Hi everybody,
I have a few general questions regarding memory management when working with RooWorkspaces. I am currently working with RooWorkspaces but can not seem to really understand the memory consumption or how to free the occupied memory properly. However, I would really like to understand the memory consumption better and keep it at a necessary minimum.
Maybe it is best if I try to describe what I would like to do in simple words: So, I have roughly 150 Rootfiles which are each about 33Mb in size (combined ~5Gb). Each of those Rootfiles consist of 1 RooWorkspace which in turn consists of 10 roughly equally large indexed RooDatasets. So, I conclude that each of these 10 RooDatasets is roughly 3.3Mb large. Now I loop over all the indeces of the RooDatasets. For each index I open all 150 files, extract the 150 RooDatasets, add them together, do some manipulation on them. store the result, free up the memory and then move on to the next index. Ideally, the memory consumption should never go much higher than roughly 150*3.3Mb or ~500Mb. However, I seem to have trouble freeing up the memory, as my memory consumption keeps increasing with each index instead of resetting.
I tried looking for similar questions but didn’t find anything that helps me. Can you please help me?

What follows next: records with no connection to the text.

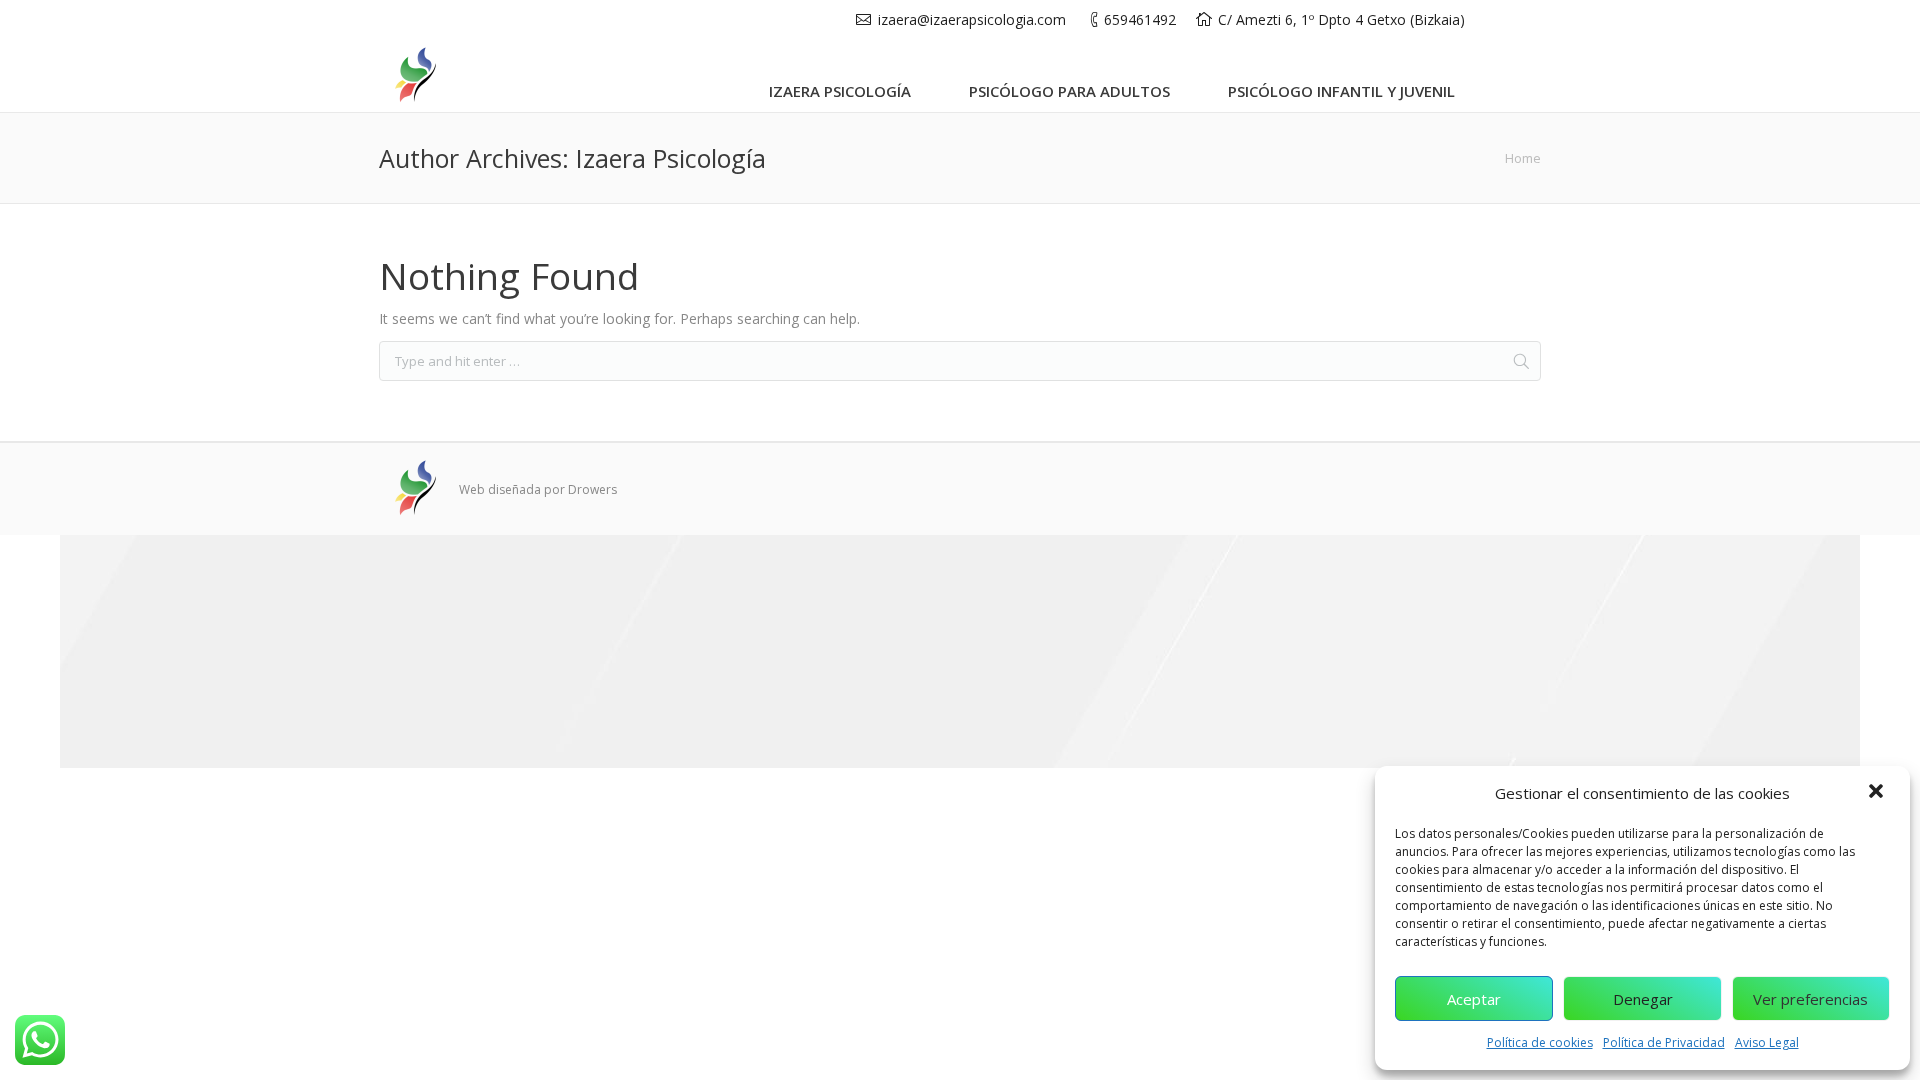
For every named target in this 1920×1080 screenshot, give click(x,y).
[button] (1878, 793)
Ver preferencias (1810, 999)
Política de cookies (1540, 1042)
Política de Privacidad (1664, 1042)
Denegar (1643, 999)
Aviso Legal (1767, 1042)
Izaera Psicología (671, 158)
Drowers (592, 489)
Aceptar (1474, 999)
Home (1523, 158)
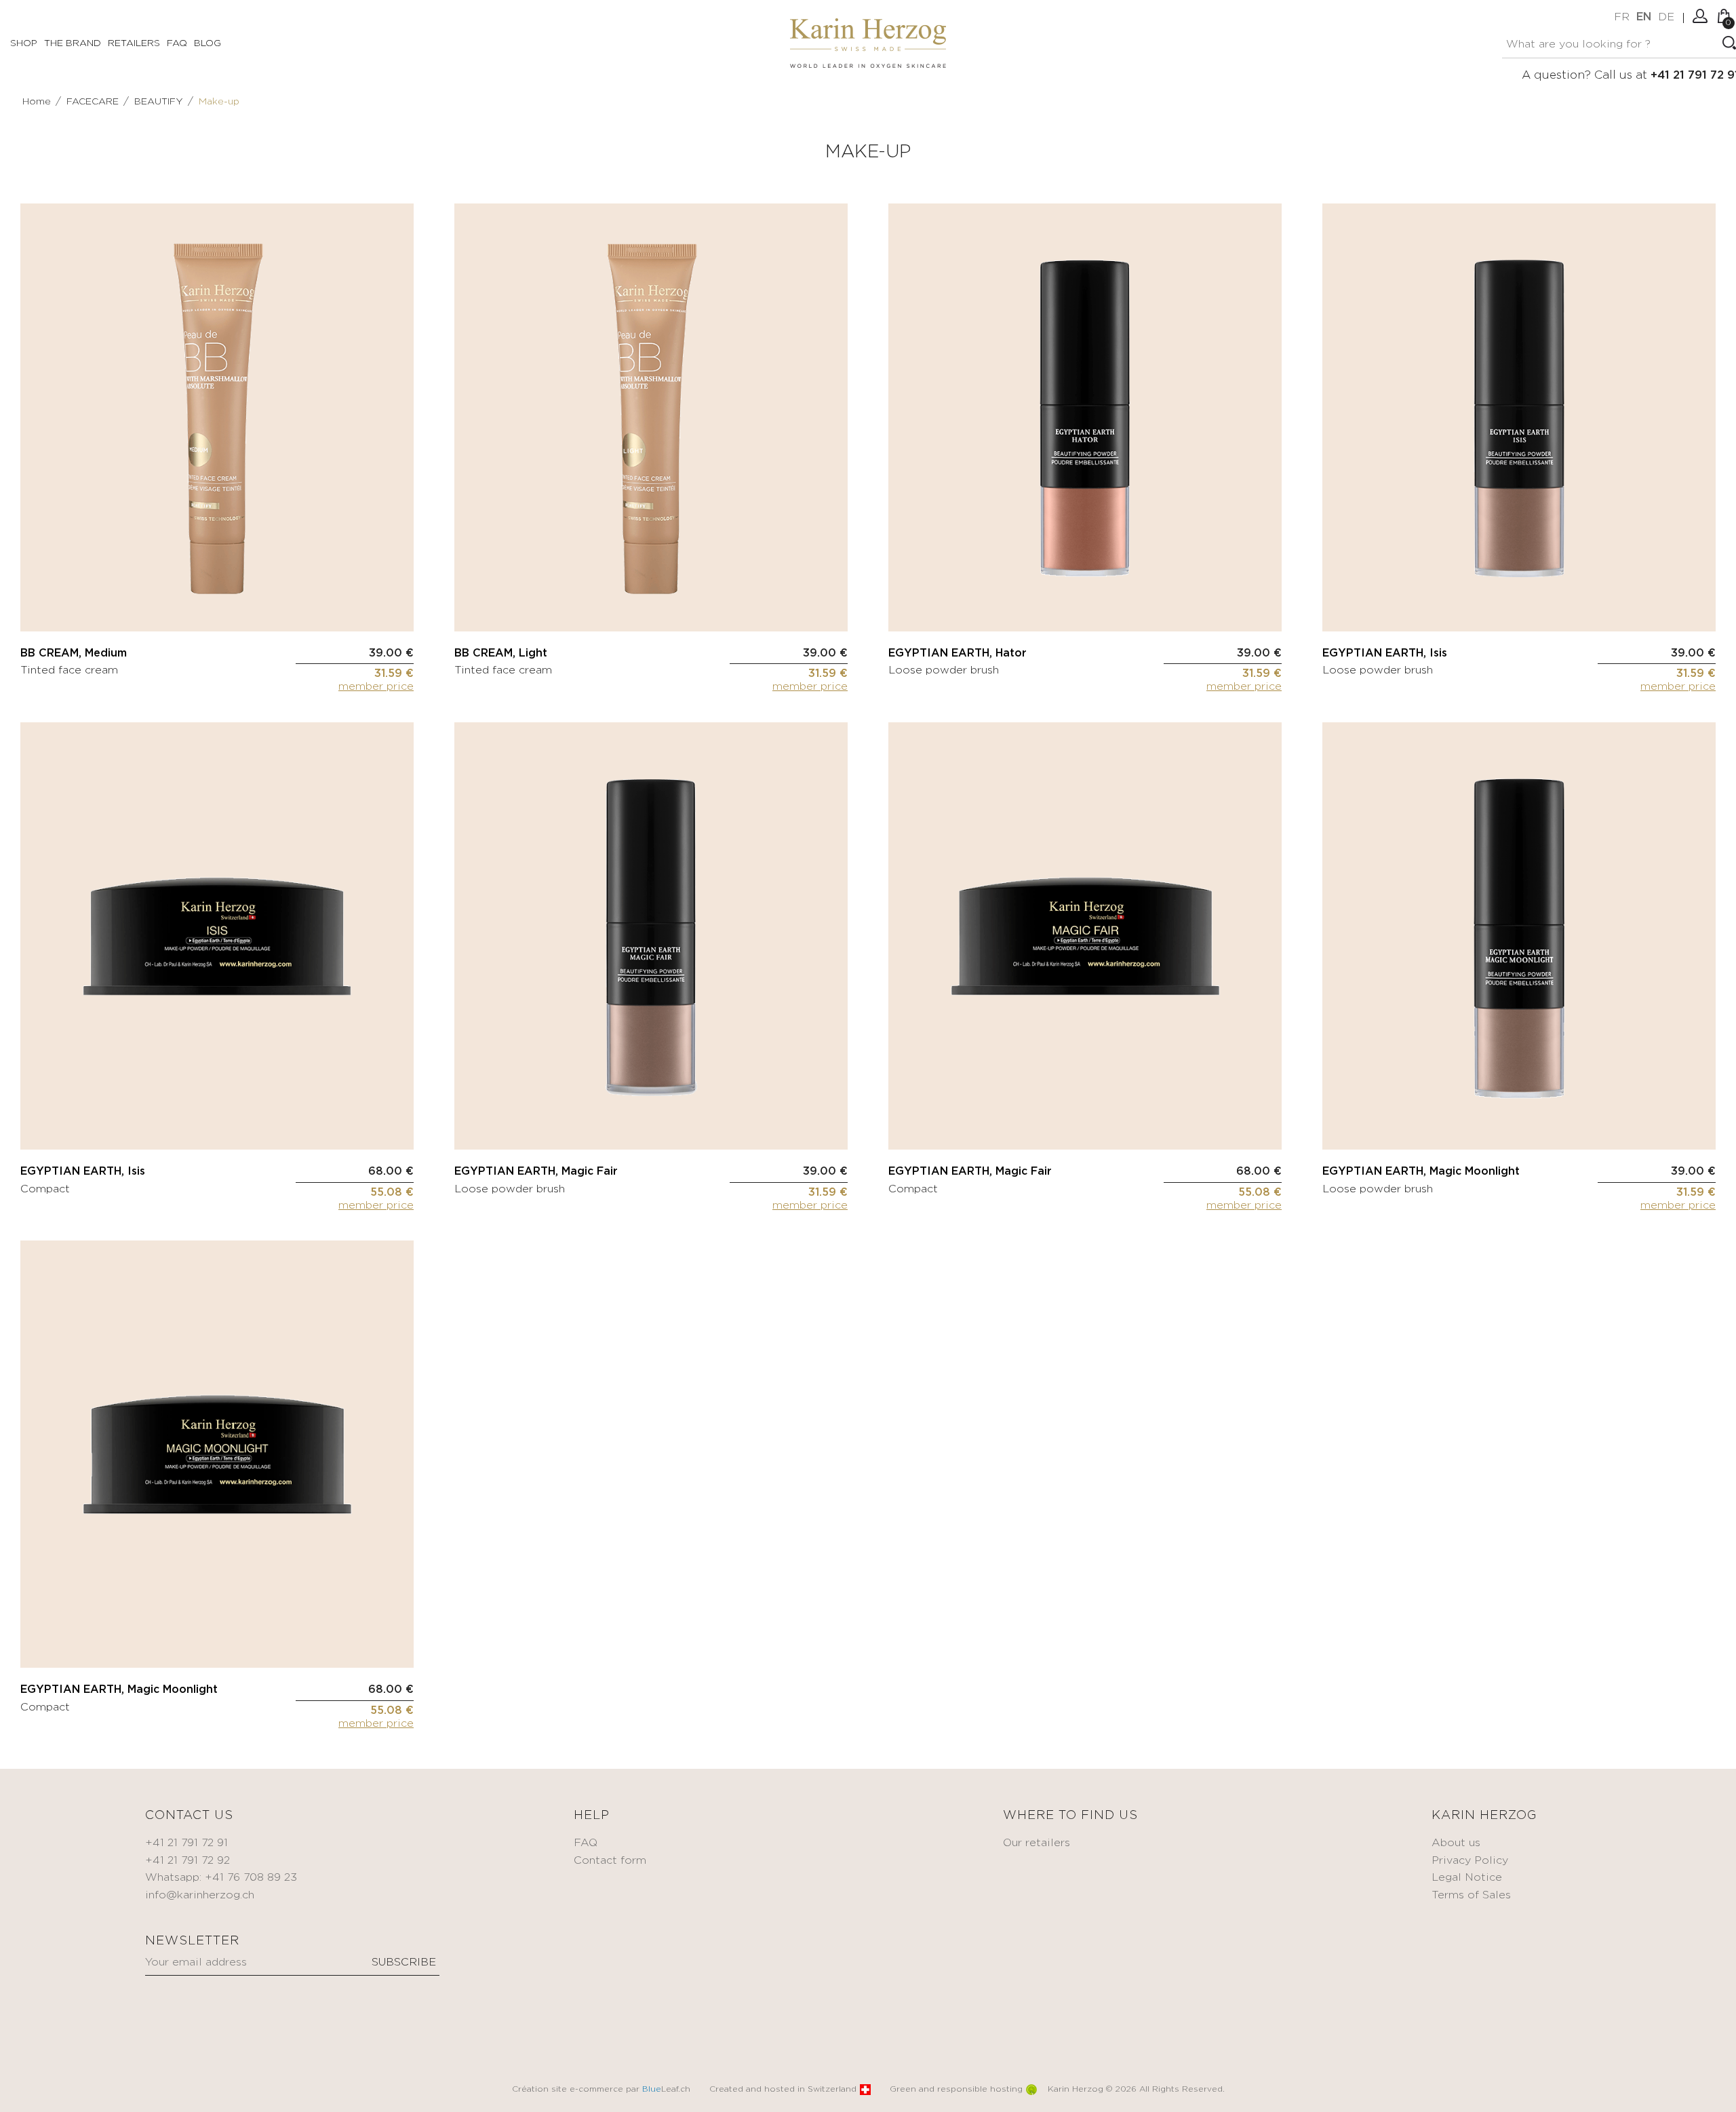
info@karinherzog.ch (199, 1895)
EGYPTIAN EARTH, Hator (957, 653)
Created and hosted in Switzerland (782, 2089)
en (1643, 17)
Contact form (610, 1861)
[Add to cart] (403, 604)
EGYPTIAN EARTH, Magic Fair (536, 1172)
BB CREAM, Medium (73, 653)
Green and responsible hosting (956, 2089)
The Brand (72, 43)
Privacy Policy (1470, 1861)
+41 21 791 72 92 (187, 1861)
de (1666, 17)
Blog (207, 43)
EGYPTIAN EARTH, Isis (1384, 653)
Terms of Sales (1471, 1895)
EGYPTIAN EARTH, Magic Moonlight (1421, 1172)
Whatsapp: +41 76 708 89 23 (221, 1878)
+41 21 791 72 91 (186, 1843)
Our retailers (1036, 1843)
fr (1622, 17)
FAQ (177, 43)
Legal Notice (1467, 1878)
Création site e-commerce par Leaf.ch (601, 2089)
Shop (23, 43)
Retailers (134, 43)
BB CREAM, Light (500, 653)
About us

I will put below a simple version of my script:
The function to extract all the RooDatasets of a given index (please notice that this is a simplified version only to show you what I do):
void AddDataToWorkspace(RooWorkspace * MetaWorkSpace, int index) {
// I omit here how I get the name of the first file and a vector containing the names of all other files
// Initialising data with the first file
TFile * StandardFile = new TFile(first_file.c_str()); // "first_file" is the very first file out of the 150
RooWorkspace * w_first = (RooWorkspace*) StandardFile->Get("w");
RooDataSet * Data = (RooDataSet *) w_first->data(("Data_" + to_string(index)).c_str());
delete StandardFile;
// Adding all consecutive files
TFile * ToBeAddedFile;
RooWorkspace * w_to_be_added;
RooDataSet * Data_ToBeAdded;
for (std::vector<std::string>::iterator t = consecutive_files.begin(); // "consecutive_files" are the remaining 149 files
t != consecutive_files.end(); ++t) {
ToBeAddedFile = new TFile(t.c_str());
w_to_be_added = (RooWorkspace *) ToBeAddedFile->Get("w");
Data_ToBeAdded = (RooDataSet *) w_to_be_added->data(("Data_" + to_string(index)).c_str());
Data->append(*Data_ToBeAdded);
}
// delete Data_ToBeAdded;
delete w_to_be_added; // can not delete an empty workspace! this will delete the container
delete ToBeAddedFile;
// Putting the histogram into the meta-workspace and returning it
MetaWorkSpace->import(*Data);
return;
}
As you see, my idea is to have a “meta” workspace where the combined dataset will be in. Then I take the first file, initialise the RooDataset with the corresponding Dataset in there and then I loop through all the other files adding the corresponding datasets. In the process I try to free up the memory with:
delete StandardFile;
// and
delete w_to_be_added;
delete ToBeAddedFile;
Is this the correct way? I already have some other questions here as well. When I call “delete w_to_be_added”, does this free up the memory of all constituents of the workplace? I realised for example that I can not call “delete Data_ToBeAdded” first and then delete the workspace. Strangely, I also loose the RooDataSet “DataToBeAdded” when I delete the RooWorkspace “w_to_be_added”. So I am a bit confused what object takes the memory exactly? The RooWorkspace? The constituents of the Workspace? The file? And in what order should I delete them to free the memory?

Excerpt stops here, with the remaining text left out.